+++ Texte fourni

LES LIVRES D’ARCHITECTURE

Notice détaillée

Auteur(s) De l’Orme, Philibert
Titre Architecture...
Adresse Rouen, D. Ferrand, 1648
Localisation Besançon, Bibliothèque municipale, 11614
Mots matière Architecture, Cheminées, Ordres, Portes, Stéréotomie
Transcription du texte

English

     Un an après avoir réédité la Reigle de Jean Bullant, l’actif libraire rouennais David Ferrand donna la dernière édition du traité de Philibert De l’Orme. Cette édition a connu une certaine notoriété de nos jours, car elle a fait l’objet de deux publications en fac-similé, en 1966 et 1981, qui ont été très utiles aux chercheurs. Malheureusement, le travail de Ferrand a abouti à une version très douteuse du texte de Philibert. Comme il l’explique dans l’adresse au lecteur du traité de Bullant, il avait récupéré à Paris tout un matériel, probablement auprès des héritiers de Regnault II Chaudière (mort en 1633), lequel, en tant que gendre de Pierre Cavellat, disposait de toutes les richesses publiées au XVIe siècle par l’association de Guillaume Cavellat et Jérôme de Marnef : les planches de la traduction de Vitruve de 1572, y compris celles qui provenaient des éditions italiennes de Fra Giocondo et Cesariano, celles de Bullant et enfin celles du De l’Orme de 1576 – sans compter celui imprimé par Chaudière lui-même en 1626.
C’est la configuration de la version de 1626 que reprend le libraire normand : les neuf livres du Premier tome sont suivis des deux livres des Nouvelles inventions qui deviennent les livres X et XI d’une Architecture censée être complète. Mais il remanie considérablement le travail de Chaudière, qui lui-même avait pris quelques libertés par rapport aux textes initiaux. Tous les bandeaux sont refaits : l’ « horoscope » de Philibert disparaît. Le beau cadre du frontispice est conservé, de même que la présentation de la page de titre. Dans les pièces liminaires, la dédicace « Au Roy » de 1626 est suivie d’une autre, signée de Ferrand, à Jean-Louis de Faucon, premier président du Parlement de Rouen et auteur d’aimables poésies ; lui succède l’épître au lecteur issue des Nouvelles inventions. Par la suite, la mise en page reste similaire à celle de 1626 : les mêmes gravures supplémentaires viennent occuper les vides laissés par une mise en page plus serrée.

++++++
+++ Données fournies

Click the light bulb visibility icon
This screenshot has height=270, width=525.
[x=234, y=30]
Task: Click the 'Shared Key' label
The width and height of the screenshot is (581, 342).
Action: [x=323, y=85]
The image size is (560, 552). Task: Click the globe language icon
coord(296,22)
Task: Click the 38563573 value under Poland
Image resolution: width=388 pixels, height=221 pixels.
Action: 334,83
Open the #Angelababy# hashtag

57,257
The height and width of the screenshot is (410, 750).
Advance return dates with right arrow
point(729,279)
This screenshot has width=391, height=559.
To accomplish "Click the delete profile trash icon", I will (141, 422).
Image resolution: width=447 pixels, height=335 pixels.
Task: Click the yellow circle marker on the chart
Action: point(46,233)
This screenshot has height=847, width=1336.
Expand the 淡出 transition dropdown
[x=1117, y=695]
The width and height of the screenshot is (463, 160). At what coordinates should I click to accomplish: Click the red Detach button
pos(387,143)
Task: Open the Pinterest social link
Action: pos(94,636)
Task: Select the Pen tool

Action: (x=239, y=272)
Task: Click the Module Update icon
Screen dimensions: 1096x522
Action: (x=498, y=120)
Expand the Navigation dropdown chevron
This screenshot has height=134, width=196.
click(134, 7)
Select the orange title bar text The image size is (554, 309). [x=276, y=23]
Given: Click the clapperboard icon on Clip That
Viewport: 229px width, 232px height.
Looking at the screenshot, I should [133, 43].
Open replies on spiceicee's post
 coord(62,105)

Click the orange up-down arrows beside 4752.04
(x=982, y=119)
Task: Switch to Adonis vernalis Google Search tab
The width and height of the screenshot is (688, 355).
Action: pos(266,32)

++++++

### Exercices à faire:
**A)** Donnez tous les mots matière indiqués dans la notice sur l'édition de 1648 du traité de Philibert De l'Orme.
**B)** Prolongez la notice sur l'édition de 1648 du traité de Philibert De l'Orme à partir de sa dernière phrase.
Les entrées ci-dessus forment un matériau à part, distinct de la notice.

### Réponses aux exercices:
**A)** Architecture, Cheminées, Ordres, Portes, Stéréotomie

**B)**
Le texte de l’édition Chaudière a été normalement recomposé. Mais les interventions de Ferrand ne sont pas négligeables. Elles sont probablement dictées par des impératifs techniques, voire économiques. Si le discours devient plus impersonnel – de nombreux « je » delormiens disparaissent, en particulier dans les incipit des chapitres – ce n’est sans doute pas pour des raisons de fond, mais, comme le suggère Jean-Marie Pérouse de Montclos, parce que Ferrand ne disposait pas du nombre suffisant de « I » majuscules ornés (qui doivent aussi servir pour les « Il » et les « Jaçoit » qui débutent fréquemment les textes). De fait, les modifications ne commencent qu’au folio 166, pour le chapitre 29 du livre V : « Pour vous montrer encore la variété des choses… » vient remplacer « Je veux montrer encore pour la variété des choses… ». Au folio 232v°, Ferrand se contente d’une initiale plus petite. Puis les suppressions des « je » s’accélèrent, sans pour autant devenir systématiques : ff. 242v°, 247v°, 261v°, 270v°, 290v°, 301, 318v°, 319v° et 323v°. Au folio 304, c’est le « I » de « icy » qui est en cause. Preuve que ces remaniements n’ont pas eu pour but de dépersonnaliser le texte, au folio 323v°, Ferrand ne supprime pas le « je » ; au contraire, il le fait précéder par un membre de phrase qui renchérit sur l’intervention de Philibert : « Gardant toujours ma méthode, je ne veux faillir… ».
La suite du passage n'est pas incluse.